Task to carry out -> What is needed is a copy of each line in the listing below that contains "Pasar".

Data ->
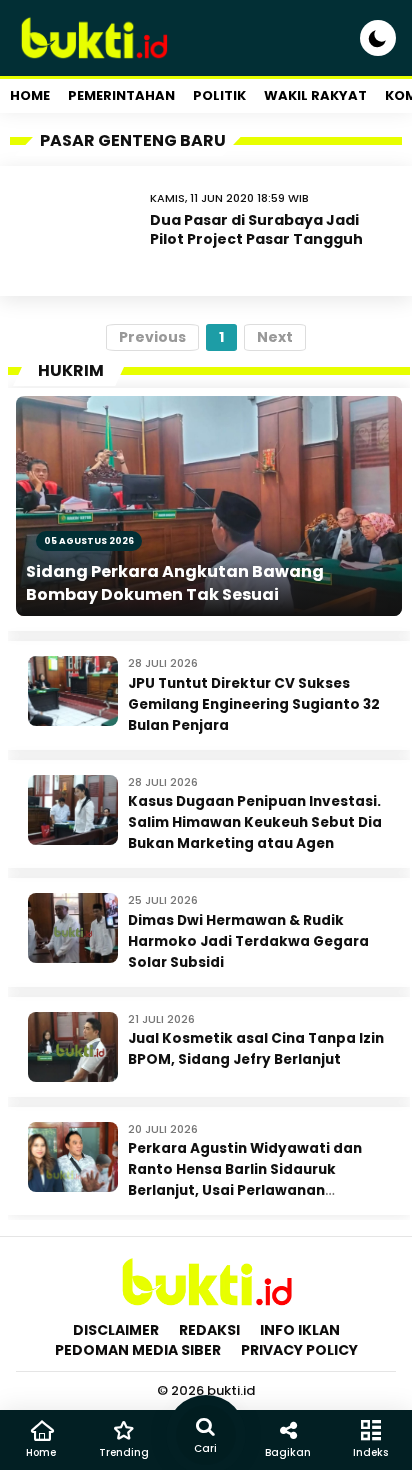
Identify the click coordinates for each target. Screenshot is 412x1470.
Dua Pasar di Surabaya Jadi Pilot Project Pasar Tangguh (256, 229)
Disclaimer (116, 1330)
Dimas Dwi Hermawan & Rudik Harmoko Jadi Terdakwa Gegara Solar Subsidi (248, 941)
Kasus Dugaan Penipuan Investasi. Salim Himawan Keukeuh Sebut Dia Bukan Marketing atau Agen (255, 822)
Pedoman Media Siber (138, 1350)
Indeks (370, 1452)
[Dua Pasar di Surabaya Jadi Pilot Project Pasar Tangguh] (80, 231)
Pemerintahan (121, 95)
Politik (219, 95)
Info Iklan (300, 1330)
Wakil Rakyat (315, 95)
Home (30, 95)
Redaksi (209, 1330)
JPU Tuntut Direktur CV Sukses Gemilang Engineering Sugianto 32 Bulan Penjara (254, 704)
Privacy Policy (299, 1350)
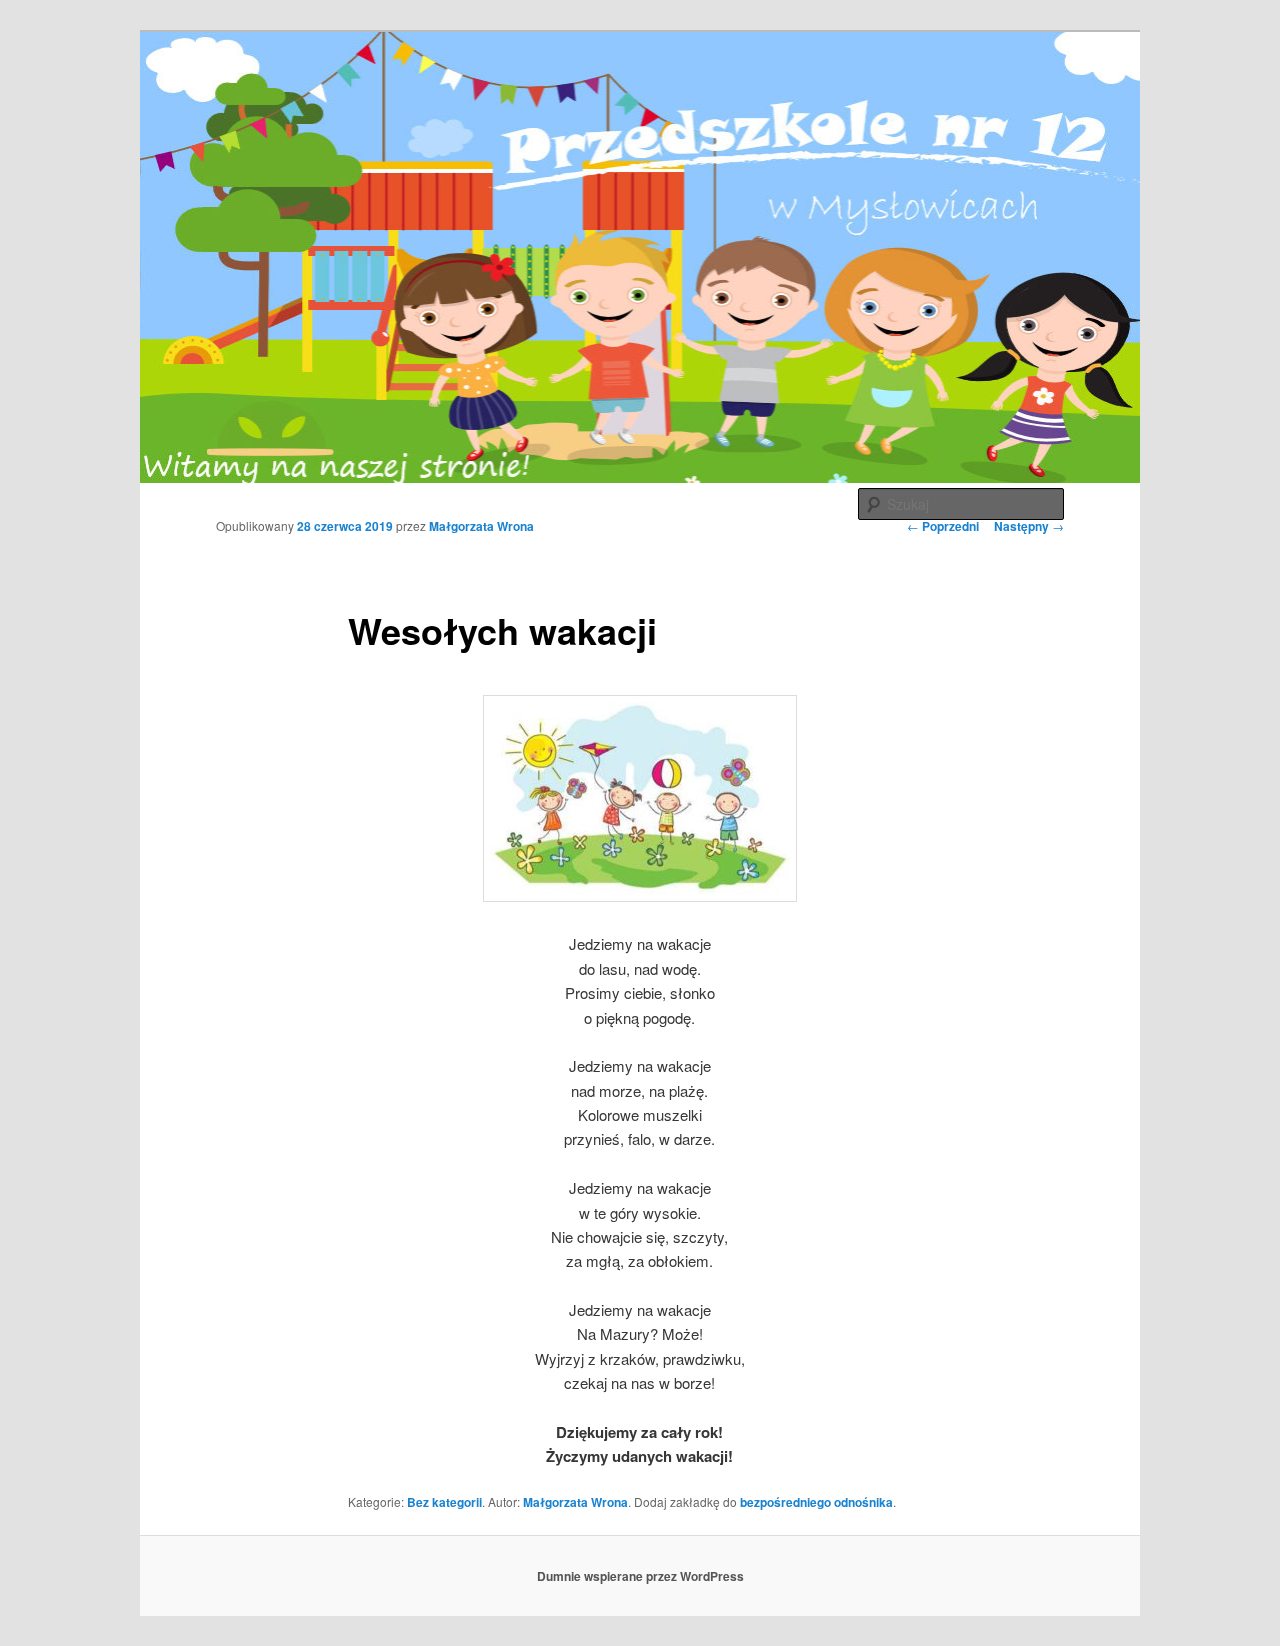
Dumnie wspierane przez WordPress (640, 1576)
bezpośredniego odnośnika (816, 1502)
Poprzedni (943, 526)
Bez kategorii (444, 1502)
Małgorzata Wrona (481, 526)
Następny (1029, 526)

Reply to the exercise ->
Dua Pasar di Surabaya Jadi Pilot Project Pasar Tangguh (256, 229)
[Dua Pasar di Surabaya Jadi Pilot Project Pasar Tangguh] (80, 231)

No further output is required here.